* _Short exercise A_
In the entries, give every line from the one containing "coordinates (1054, 668)." down to the one containing "coordinates (916, 471).", both included, as a JSON list of strings with one string per line. Leave out blank lines.

* _Selected excerpt_
#### Mar 2024 ASG1 Submission

In [1]:
### Student ID: 4070163B
### Student Name: Lai Jing Kai

# Grade: << By Grader, after marking >>

We will be using a modified, anonymized dataset from Titanic Passenger Data. This dataset is a partial sub-set of the full original data, with missing/unusual data already cleaned or adjusted.

Column details:

*passenger_id*: (anonymized, unique id numbers assigned to each passenger) <br>
*pclass*: represents passenger cabin class, (1 - first class, 2 - second class, 3 - third class) <br>
*survived*: (0 - no, 1 - yes) <br>
*gender*: (0 - female, 1 - male) <br>
*age*: (numerical age of passenger) <br>
*sibsp*: (number of siblings and/or spouses the passenger had onboard together with them) <br>
*parch*: (number of parents and/or children the passenger had onboard together with them) <br>
*fare*: (assume in $US based on 1912 pricing) <br>


Q1.
Read the provided data file into Jupyter Notebook using suitable file opening functions, and perform the following tasks: <br> <br>
i) Print a list (python data structure) of all the column header names of the dataset (the column names are in the first line of the data file) <br>
ii) Print the first 5 column header names, followed by the first 5 rows of the data

For ii), your output should clearly display the column names and the required rows of data as per the example below.

Hint: Use Python's open() and readline() to open the provided file, and to read the file's column headers and rows of the data, line by line.

Reminder: use of non-basic python such as csv or pandas libraries will result in 50% penalties.

In [4]:
file_name = "titanic_mod.csv"

# Open the file and read the first line to get column headers
with open(file_name, 'r',encoding = 'utf-8-sig') as file:
    header = file.readline().strip().split(',')

# Print the list of column header names
print("List of column header names:")
print(header)
print()

# Task ii)
# Open the file again to read the first 5 rows of data
with open(file_name, 'r', encoding='utf-8') as file:
    # Skip the first line (header)
    file.readline()
    
    print(''.join(f'{header.ljust(15)}' for header in header[:5]))  # Print the first 5 column header names
    
    for _ in range(5):
        row = file.readline().strip().split(',')
        row_output = ''.join(f'{value.ljust(15)}' for value in row[:5])  # Format each row
        print(row_output)  # Print each row of data

List of column header names:
['passenger_id', 'survived', 'pclass', 'gender', 'age', 'sibsp', 'parch', 'fare']

passenger_id   survived       pclass         gender         age            
1              1              1              0              29             
2              1              1              1              1              
3              0              1              0              2              
4              0              1              1              30             
5              0              1              0              25             


Q2.

[Records from a data source]
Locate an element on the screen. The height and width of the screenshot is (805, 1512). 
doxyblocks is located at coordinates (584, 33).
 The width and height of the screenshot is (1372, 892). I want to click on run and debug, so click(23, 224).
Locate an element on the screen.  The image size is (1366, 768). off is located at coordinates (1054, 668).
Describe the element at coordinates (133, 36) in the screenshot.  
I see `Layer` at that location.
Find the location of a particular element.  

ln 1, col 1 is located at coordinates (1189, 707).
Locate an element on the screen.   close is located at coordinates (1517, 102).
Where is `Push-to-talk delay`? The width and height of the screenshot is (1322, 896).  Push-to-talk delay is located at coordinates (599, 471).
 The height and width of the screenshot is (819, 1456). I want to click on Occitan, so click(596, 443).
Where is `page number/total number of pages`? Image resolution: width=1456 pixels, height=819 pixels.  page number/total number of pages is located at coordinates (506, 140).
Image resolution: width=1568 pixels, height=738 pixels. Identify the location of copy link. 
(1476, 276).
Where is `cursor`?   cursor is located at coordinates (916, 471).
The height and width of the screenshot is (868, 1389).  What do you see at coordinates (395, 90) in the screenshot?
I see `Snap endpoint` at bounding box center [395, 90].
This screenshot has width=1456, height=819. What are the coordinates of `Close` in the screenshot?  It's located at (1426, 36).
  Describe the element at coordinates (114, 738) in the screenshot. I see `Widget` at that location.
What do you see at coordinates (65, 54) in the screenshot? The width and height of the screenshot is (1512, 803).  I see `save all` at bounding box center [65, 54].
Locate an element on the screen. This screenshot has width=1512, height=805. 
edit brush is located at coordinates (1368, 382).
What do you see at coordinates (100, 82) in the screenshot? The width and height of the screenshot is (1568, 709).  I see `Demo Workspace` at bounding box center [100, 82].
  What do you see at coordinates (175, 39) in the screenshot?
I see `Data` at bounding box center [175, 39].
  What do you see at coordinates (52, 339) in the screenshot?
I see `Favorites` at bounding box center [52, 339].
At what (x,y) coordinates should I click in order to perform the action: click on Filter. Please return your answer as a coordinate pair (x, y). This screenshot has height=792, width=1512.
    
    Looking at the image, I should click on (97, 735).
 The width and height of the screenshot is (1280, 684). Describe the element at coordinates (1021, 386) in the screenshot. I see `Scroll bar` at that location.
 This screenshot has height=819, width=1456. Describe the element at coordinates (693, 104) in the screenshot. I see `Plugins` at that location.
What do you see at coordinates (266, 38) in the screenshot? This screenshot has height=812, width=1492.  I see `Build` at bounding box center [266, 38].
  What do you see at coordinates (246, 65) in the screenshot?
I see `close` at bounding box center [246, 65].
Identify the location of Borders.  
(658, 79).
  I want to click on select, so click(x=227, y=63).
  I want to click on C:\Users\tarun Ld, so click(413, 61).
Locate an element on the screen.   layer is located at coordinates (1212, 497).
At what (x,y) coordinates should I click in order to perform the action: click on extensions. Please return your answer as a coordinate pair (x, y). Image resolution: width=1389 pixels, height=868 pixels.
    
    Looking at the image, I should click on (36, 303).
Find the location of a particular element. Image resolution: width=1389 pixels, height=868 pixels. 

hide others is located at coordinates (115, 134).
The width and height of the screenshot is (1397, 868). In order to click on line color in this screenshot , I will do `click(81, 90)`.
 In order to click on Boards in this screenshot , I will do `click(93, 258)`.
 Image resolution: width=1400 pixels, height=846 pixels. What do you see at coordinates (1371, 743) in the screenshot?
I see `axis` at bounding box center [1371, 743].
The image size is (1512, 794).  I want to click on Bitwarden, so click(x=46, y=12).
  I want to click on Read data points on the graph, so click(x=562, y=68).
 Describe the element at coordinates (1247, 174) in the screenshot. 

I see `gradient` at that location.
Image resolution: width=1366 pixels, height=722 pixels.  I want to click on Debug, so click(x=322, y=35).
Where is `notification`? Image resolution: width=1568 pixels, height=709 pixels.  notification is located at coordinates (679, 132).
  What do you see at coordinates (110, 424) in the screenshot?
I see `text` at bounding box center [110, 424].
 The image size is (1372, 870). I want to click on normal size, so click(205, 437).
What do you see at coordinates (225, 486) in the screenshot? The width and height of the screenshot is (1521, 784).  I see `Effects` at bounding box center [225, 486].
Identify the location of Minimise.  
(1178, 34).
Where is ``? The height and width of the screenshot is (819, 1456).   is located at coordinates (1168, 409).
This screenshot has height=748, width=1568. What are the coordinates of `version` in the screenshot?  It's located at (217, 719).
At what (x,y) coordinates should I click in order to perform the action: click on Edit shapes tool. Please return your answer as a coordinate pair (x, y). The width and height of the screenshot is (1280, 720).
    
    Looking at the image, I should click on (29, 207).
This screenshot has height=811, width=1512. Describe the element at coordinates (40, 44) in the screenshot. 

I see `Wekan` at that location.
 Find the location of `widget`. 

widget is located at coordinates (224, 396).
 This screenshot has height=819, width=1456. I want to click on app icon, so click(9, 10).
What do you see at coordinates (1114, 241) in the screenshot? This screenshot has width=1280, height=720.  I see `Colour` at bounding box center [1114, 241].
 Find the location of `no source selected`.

* _Short exercise B_
Retype the Titanic assignment notebook from "Reminder: use of" down to "header = file.readline().strip().split(',')", changing nothing.

* _Result A_
[
  "Locate an element on the screen.  The image size is (1366, 768). off is located at coordinates (1054, 668).",
  "Describe the element at coordinates (133, 36) in the screenshot.  ",
  "I see `Layer` at that location.",
  "Find the location of a particular element.  ",
  "ln 1, col 1 is located at coordinates (1189, 707).",
  "Locate an element on the screen.   close is located at coordinates (1517, 102).",
  "Where is `Push-to-talk delay`? The width and height of the screenshot is (1322, 896).  Push-to-talk delay is located at coordinates (599, 471).",
  " The height and width of the screenshot is (819, 1456). I want to click on Occitan, so click(596, 443).",
  "Where is `page number/total number of pages`? Image resolution: width=1456 pixels, height=819 pixels.  page number/total number of pages is located at coordinates (506, 140).",
  "Image resolution: width=1568 pixels, height=738 pixels. Identify the location of copy link. ",
  "(1476, 276).",
  "Where is `cursor`?   cursor is located at coordinates (916, 471)."
]

* _Result B_
Reminder: use of non-basic python such as csv or pandas libraries will result in 50% penalties.

In [4]:
file_name = "titanic_mod.csv"

# Open the file and read the first line to get column headers
with open(file_name, 'r',encoding = 'utf-8-sig') as file:
    header = file.readline().strip().split(',')